• **GOAL OF THE EXERCISE**:
Among the records below, find the lines that contain "resolution" and copy each of them.

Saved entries
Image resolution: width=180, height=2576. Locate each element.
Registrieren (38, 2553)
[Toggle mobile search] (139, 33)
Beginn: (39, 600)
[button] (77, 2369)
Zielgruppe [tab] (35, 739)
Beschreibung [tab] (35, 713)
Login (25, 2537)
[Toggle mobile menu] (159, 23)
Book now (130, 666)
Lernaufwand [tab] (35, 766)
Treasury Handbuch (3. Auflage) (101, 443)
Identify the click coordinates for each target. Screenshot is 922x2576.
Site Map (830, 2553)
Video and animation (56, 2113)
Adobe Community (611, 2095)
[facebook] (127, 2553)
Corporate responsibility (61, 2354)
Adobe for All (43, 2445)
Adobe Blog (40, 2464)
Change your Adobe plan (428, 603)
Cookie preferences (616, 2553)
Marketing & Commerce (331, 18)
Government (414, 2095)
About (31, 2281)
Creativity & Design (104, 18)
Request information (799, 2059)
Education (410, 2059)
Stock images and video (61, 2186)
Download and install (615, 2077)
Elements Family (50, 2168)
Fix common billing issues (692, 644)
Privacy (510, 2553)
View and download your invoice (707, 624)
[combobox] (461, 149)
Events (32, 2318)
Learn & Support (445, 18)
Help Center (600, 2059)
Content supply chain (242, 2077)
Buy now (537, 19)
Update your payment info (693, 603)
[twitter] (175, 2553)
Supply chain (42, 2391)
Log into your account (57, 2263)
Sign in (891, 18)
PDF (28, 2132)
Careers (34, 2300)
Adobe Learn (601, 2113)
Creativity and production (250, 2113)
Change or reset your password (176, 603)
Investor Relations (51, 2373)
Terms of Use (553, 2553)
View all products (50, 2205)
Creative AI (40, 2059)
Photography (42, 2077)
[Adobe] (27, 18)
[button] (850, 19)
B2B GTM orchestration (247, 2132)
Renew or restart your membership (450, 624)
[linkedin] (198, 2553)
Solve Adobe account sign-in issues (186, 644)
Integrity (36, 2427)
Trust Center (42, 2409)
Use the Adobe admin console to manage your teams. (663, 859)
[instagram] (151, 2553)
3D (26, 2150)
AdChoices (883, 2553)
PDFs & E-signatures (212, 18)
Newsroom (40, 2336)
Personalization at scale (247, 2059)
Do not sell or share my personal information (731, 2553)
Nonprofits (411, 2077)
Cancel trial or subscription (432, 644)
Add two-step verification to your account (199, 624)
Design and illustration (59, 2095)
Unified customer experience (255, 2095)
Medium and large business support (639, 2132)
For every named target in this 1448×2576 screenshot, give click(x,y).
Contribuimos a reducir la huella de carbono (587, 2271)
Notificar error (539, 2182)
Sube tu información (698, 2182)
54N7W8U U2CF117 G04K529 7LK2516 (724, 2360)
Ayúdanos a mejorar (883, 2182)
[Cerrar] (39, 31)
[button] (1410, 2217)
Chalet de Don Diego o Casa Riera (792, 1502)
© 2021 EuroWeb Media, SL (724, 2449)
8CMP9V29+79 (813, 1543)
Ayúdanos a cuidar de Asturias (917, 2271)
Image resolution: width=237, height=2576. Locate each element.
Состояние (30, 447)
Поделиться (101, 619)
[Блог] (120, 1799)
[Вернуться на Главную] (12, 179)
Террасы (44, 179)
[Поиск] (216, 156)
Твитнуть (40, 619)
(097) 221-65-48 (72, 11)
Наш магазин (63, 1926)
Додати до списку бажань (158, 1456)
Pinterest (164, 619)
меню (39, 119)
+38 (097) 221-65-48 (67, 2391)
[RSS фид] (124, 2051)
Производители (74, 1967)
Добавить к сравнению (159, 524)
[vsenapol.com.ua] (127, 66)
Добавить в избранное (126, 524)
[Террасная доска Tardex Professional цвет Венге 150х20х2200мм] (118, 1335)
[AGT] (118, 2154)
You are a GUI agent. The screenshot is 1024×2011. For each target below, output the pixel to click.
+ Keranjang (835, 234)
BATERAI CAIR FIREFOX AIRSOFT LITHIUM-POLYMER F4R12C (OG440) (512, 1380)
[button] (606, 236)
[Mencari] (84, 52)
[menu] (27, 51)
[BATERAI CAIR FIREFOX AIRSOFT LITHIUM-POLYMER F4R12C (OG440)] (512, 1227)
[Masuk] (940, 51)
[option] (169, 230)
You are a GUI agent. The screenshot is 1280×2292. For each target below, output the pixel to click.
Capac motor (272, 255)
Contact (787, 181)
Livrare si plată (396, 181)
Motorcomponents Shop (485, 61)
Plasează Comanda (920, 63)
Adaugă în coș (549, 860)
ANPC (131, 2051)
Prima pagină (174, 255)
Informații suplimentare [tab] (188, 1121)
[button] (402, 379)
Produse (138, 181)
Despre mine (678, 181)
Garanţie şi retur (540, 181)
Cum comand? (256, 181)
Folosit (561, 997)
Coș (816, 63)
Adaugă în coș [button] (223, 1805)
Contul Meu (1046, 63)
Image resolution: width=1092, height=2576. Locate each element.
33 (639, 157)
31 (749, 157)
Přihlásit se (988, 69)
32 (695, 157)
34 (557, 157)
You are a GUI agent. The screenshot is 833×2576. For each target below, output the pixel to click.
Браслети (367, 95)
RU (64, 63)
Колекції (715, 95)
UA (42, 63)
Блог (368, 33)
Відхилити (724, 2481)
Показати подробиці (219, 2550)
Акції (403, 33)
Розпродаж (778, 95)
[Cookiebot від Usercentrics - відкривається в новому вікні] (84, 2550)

• **ANSWER TO THE EXERCISE**:
Image resolution: width=180, height=2576. Locate each element.
Image resolution: width=237, height=2576. Locate each element.
Image resolution: width=1092, height=2576. Locate each element.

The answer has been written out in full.